Jazz Simmons estaba cayendo, cayendo, cayendo… Estaba en la cima de una montaña y caía sin saber cómo. Era una montaña altísima y tardaría mucho tiempo en llegar al suelo. La verdad es que hacía tanto rato que estaba cayendo que más bien parecía estar flotando. Flotaba en el aire, despatarrado como una rana, en caída libre, igual que un experto paracaidista que estuviese aguardando el momento oportuno para abrir el paracaídas. Lo que pasaba es que Jazz no tenía paracaídas. Debía de haberse golpeado con algo al caer, porque tenía la boca llena de sangre.

Las náuseas y el vómito lo sacaron de la pesadilla para sumirlo en una realidad todavía peor que una pesadilla. ¡Estaba cayendo de veras! Súbitamente lo recordó todo y el pensamiento iluminó su cabeza.

¡Oh, Dios santo! ¡Me han arrojado por el precipicio!

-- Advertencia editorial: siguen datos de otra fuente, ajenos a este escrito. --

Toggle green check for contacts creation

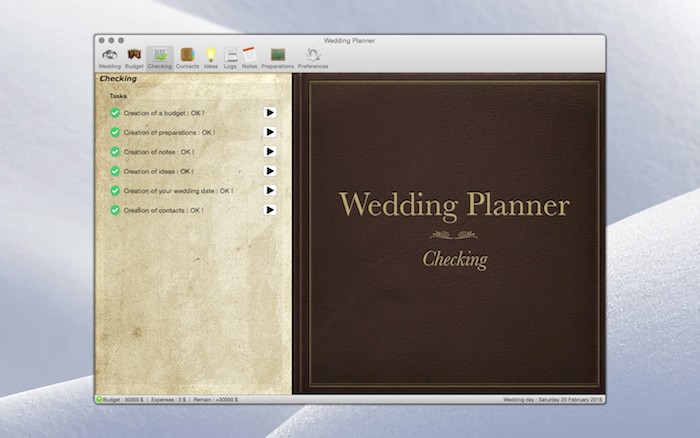pyautogui.click(x=115, y=210)
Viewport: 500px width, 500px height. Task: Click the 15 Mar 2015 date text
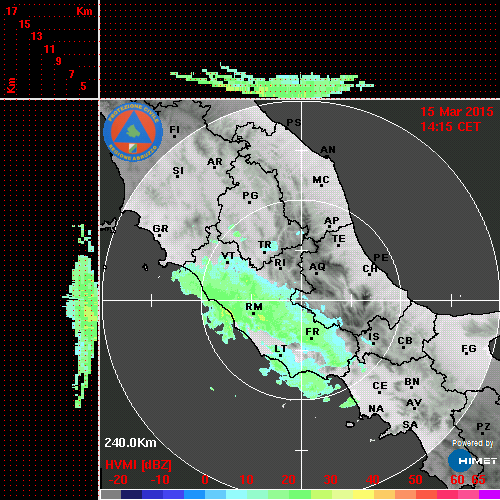457,112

Pero en realidad no caía, sino que flotaba. Por lo menos esta parte del sueño era real. Y ahora, mientras su cerebro empezaba a funcionar y la impresión parecía irse atenuando un poco, sintió la fuerte presión de las correas y la enorme fuerza del aire que proyectaba el gran ventilador del helicóptero, situado más arriba de su cabeza. Estiró el cuello y retorció el cuerpo y con grandes esfuerzos consiguió dirigir la vista hacia arriba. Encima tenía un helicóptero que con sus faros iluminaba las profundidades de la sima, pero encima mismo de su cabeza…

Encima mismo de su cabeza un hombre muerto giraba lentamente suspendido de una cuerda, suspendido de un gancho por el cinturón, los brazos y las piernas colgando fláccidamente. Sus apagados ojos estaban abiertos y cada vez que se daba la vuelta se clavaban en los de Jazz. Por las manchas carmesí que destacaban en su blanca
parka
, Jazz supuso que se trataba del hombre contra el cual había disparado.